━━ Document text

MLB history: Forgotten stars of the current NL Central teams

Use your ← → (arrows) to browse

(Photo by Focus on Sport/Getty Images)

The NL Central includes four ancient teams and MLB’s other team that switched leagues relatively recently. Who are their forgotten stars?

As June opens, and the reality of baseball “after” the COVID-19 pandemic becomes totally unclear, Call to the Pen presents the third in our series of stars forgotten by MLB history. As with the earlier pieces in this series, we’re sorting by current divisions. Today: the current NL Central teams’ obscure stars.

Bill Robinson, Pirates – Like many in the rest of our series, Bill Robinson was a star for only a relatively brief period with the Pirates, but he certainly did contribute to the Bucs effort at the end of the 1970s during their old, cross-state rivalry with the Philadelphia Phillies. Interestingly, the Elizabeth, PA native ended up playing for both franchises for a total of 12 of his 16 years in MLB.

Both teams were very good in the late ’70s, the Pirates finally winning the World Series in 1979, and the Phillies in ’80.

Robinson retired after the 1983 season with the Phillies, but he had his best season in Pittsburgh in ’77, when the Pirates were very good, but not quite good enough to win their division. They won 96, the Phillies 101.

That year for Robbie (or Weaser) was in the middle of a five-year stretch in which the first baseman-outfielder hit .280 or better in four seasons with two years over .300. He drove in 104 runs in ’77, and at some level, one must wonder, “How?” The team also included Al Oliver, Phil Garner, Dave Parker, and Willie Stargell.

Robinson beat them all by at least 16 RBI – Parker was second. Robinson was also third on the team in average at .304.

It’s a bit difficult to evaluate Robbie as fielder since he played all three outfield positions, as well as first and third base. He was a marginal disaster at third, playing there infrequently and posting a Rtot of minus-14 (“you could look it up”), but in less obscure analytical terms, he was at or above the league average for fielding percentage for three of his other four positions.

━━━━
━━ Information supplied

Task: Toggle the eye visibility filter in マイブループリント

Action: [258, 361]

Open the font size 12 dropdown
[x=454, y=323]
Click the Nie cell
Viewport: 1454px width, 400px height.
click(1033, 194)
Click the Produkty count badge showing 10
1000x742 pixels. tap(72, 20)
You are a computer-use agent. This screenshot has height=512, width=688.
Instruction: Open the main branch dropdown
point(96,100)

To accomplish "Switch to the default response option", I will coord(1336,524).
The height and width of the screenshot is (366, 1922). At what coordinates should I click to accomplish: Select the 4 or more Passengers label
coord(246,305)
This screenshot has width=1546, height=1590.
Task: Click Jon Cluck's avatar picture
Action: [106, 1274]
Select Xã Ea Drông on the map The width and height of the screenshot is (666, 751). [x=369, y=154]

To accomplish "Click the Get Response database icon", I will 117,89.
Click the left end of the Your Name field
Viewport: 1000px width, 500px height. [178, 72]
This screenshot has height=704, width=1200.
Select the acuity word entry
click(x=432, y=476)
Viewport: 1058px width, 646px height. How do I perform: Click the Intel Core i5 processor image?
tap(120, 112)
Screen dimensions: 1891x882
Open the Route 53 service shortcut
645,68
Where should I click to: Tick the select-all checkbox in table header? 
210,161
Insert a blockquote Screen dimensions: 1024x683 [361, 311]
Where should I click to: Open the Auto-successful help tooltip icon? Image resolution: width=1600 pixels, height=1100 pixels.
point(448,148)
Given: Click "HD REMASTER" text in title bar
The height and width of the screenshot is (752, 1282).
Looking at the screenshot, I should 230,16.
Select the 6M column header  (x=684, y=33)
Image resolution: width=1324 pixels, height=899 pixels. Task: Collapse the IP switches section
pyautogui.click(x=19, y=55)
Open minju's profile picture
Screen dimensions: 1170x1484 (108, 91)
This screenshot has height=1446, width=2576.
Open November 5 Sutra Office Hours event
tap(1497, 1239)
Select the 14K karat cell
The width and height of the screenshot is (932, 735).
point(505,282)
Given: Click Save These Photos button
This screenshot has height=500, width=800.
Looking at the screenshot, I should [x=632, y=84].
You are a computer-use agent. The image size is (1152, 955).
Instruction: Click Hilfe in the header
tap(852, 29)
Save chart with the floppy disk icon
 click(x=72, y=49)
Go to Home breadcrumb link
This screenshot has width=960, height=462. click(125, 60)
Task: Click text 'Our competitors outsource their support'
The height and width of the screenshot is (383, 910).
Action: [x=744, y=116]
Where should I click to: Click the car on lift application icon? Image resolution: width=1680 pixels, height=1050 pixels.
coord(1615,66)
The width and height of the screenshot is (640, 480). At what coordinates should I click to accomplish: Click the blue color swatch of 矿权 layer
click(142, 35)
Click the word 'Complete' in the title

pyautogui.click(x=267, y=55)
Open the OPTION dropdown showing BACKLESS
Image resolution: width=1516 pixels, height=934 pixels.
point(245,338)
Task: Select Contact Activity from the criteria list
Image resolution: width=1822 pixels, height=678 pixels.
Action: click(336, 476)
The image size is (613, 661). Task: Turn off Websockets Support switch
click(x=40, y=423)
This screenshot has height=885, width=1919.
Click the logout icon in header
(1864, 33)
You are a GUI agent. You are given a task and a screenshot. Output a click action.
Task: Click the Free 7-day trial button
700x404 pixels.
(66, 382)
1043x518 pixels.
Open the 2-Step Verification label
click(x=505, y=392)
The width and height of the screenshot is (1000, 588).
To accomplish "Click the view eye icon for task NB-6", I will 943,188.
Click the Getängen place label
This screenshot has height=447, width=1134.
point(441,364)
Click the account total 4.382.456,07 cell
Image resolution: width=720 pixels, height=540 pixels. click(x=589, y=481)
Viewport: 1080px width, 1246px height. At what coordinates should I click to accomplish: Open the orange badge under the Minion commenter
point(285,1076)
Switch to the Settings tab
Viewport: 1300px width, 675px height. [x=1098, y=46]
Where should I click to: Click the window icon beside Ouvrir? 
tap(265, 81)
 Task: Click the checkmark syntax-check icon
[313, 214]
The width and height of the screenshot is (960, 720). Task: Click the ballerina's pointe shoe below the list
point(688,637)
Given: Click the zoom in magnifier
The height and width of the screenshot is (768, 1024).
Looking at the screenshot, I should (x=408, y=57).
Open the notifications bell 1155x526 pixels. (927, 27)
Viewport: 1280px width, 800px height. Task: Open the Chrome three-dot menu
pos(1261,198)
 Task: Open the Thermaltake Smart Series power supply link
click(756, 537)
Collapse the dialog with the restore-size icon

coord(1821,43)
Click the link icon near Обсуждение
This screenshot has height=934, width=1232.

━━━━

- [Requirement 1]:
According to the article on forgotten NL Central stars, why is Bill Robinson hard to evaluate as a fielder?
- [Requirement 2]:
List the players the article on forgotten NL Central stars names as Robinson's teammates on the 1977 Pirates.

- [Response 1]:
He played all three outfield positions as well as first and third base.

- [Response 2]:
Al Oliver, Phil Garner, Dave Parker, Willie Stargell